Scraping has ruined everything
Language models require a lot of data to train. It's therefore no surprise to find that in addition to the usual large textual datasets freely available to everyone many model developers are scraping the consumer web too.
I'm conflicted about this. On one hand, there is no protocol-level paywall and there is little to no expectation that stuff put onto the public web is private. On the other, scraping the web and separating the content from the advertisement and contributing nothing back seems a little more than rude to me.
When Elon bought Twitter, one of the things he did was shut off access to the Firehose API and put the rest of the API under a restrictive license. This had the consequence of killing off services like Nitter, which allowed someone to use Twitter without using the web app on low-end devices. The rationale behind this is that companies like OpenAI were scraping excessively, causing load issues.
Reddit did similar: they walled off their API, killing several clients (such as Apollo), waiting until developers of accessibility extensions complained, and breaking several browser extensions aimed at helping subreddit moderators manage their subreddits. Again, they blamed AI companies scraping, but not too long afterwards agreed a deal with OpenAI.
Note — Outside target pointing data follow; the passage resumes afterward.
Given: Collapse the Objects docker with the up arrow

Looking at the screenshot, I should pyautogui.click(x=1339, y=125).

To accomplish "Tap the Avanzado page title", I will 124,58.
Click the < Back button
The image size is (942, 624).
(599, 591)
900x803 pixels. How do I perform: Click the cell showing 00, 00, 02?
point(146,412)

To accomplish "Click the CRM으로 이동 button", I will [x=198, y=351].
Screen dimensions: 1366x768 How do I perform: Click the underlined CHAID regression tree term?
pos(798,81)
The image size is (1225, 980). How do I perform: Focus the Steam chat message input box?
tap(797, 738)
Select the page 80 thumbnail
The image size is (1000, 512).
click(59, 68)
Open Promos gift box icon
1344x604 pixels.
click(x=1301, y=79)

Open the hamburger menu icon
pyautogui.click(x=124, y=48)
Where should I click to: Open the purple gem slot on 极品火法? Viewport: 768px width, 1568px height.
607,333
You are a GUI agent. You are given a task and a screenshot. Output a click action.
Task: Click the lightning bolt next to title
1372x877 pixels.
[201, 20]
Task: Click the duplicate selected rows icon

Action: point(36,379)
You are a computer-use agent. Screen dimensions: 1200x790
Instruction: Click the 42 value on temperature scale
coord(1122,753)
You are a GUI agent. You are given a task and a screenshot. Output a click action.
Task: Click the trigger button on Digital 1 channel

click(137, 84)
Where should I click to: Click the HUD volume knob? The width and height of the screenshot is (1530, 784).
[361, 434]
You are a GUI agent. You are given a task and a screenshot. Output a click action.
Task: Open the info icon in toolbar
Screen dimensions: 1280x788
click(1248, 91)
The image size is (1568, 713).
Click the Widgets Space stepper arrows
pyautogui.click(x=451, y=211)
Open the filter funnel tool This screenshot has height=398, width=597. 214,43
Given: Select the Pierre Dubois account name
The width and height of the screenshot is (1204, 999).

In the end, we won't have an open web anymore. Everything will be through managed clients. The experience will be tightly controlled. Data will be sold. The user will not be able to curate their experience with browser plugins anymore, because they'll be blocked too.
SMS is broken
Contrary to popular opinion, a phone number is not solid proof of humanity. In many places you may need ID to buy a SIM card, but there are ways around this.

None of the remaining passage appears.